Geeta comes across Savitri and shelters her as an orphan. Destiny brings her nearer to Vasu, and they fall in love incognito. Savitri realizes that Vasu is her uncle while Vasu is unaware. When Geeta sees Vasu & Savitri's romance, she is distressed and makes allegations. However, Savitri divulges the reality to Geeta and Geeta unites them, unveiling Savitri's true identity. After much drama, Vasu, Savitri, Geeta, & Venu use their own plays to make elders admit their mistakes, including Santana Lakshmi.

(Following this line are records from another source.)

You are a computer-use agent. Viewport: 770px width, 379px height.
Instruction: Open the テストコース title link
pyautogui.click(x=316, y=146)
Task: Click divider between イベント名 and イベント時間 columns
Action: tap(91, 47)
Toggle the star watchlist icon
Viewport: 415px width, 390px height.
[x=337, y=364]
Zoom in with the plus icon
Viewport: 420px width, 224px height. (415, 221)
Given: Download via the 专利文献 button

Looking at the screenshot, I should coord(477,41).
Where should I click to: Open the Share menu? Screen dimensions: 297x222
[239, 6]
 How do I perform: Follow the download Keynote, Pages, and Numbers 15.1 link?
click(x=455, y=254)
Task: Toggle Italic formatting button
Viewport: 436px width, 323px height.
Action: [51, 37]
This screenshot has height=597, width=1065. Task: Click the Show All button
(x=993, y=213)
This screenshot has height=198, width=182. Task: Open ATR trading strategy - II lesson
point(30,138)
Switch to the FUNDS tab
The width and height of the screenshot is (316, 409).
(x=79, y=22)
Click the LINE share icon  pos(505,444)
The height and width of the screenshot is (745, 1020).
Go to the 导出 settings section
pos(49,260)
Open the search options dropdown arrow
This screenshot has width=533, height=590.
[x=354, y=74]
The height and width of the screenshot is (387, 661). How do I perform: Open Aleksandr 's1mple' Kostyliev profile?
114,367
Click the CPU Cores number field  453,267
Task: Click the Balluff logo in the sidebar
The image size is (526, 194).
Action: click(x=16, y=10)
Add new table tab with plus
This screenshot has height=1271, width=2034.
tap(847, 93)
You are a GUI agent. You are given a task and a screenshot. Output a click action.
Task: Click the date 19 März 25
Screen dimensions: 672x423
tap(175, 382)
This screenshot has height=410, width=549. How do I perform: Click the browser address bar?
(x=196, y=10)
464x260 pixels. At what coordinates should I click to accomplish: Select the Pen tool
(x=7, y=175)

Finally, the movie ends happily with the marriage of Vasu & Savitri.

== Music ==

Music was composed by S. Rajeswara Rao. Music released on His Master's Voice

| S. No. | Song title | Lyrics | Singers | Length |
|---|---|---|---|---|
| 1 | "Preminichi Pellichesuko" | Aarudhra | Ghantasala | 3:30 |
| 2 | "Maaraajulochchaaru" | C. Narayana Reddy | P. Susheela, Vasantha | 3:14 |
| 3 | "Preminchanide Pellaadanani" | Arudra | Ghantasala, P. Susheela | 3:37 |
| 4 | "Paruvam Ponge Velalo" | C. Narayana Reddy | Ghantasala, P. Susheela | 4:04 |
| 5 | "Mundativale Naapai" | Dasaradhi | P.Susheela | 4:55 |
| 6 | "Andenu Nede Andani" | Dasaradhi | P. Susheela | 3:31 |
| 7 | "Oka Poolabaanam" | Dasaradhi | Ghantasala, P. Susheela | 3:41 |
| 8 | "Bratuku Netito Baruvai" | Arudra | P. Susheela | 3:30 |
| 9 | "Raanani Raalenani" | Arudra | Ghantasala | 3:23 |
| 10 | "Valapulu Virisina" | Sri Sri | Ghantasala, P. Susheela | 3:09 |

== Accolades ==
- Nandi Awards - 1966
- Third Best Feature Film – Bronze – D. Madhusudhana Rao
- Best Story Writer – Gollapudi Maruthi Rao and Yaddanapudi Sulochana Rani

== Reception ==
Sport and Pastime gave a positive review citing "It has all the elements – a heart-warming story, good acting, pleasing music and conventional cliches – that appeal to the average moviegoer".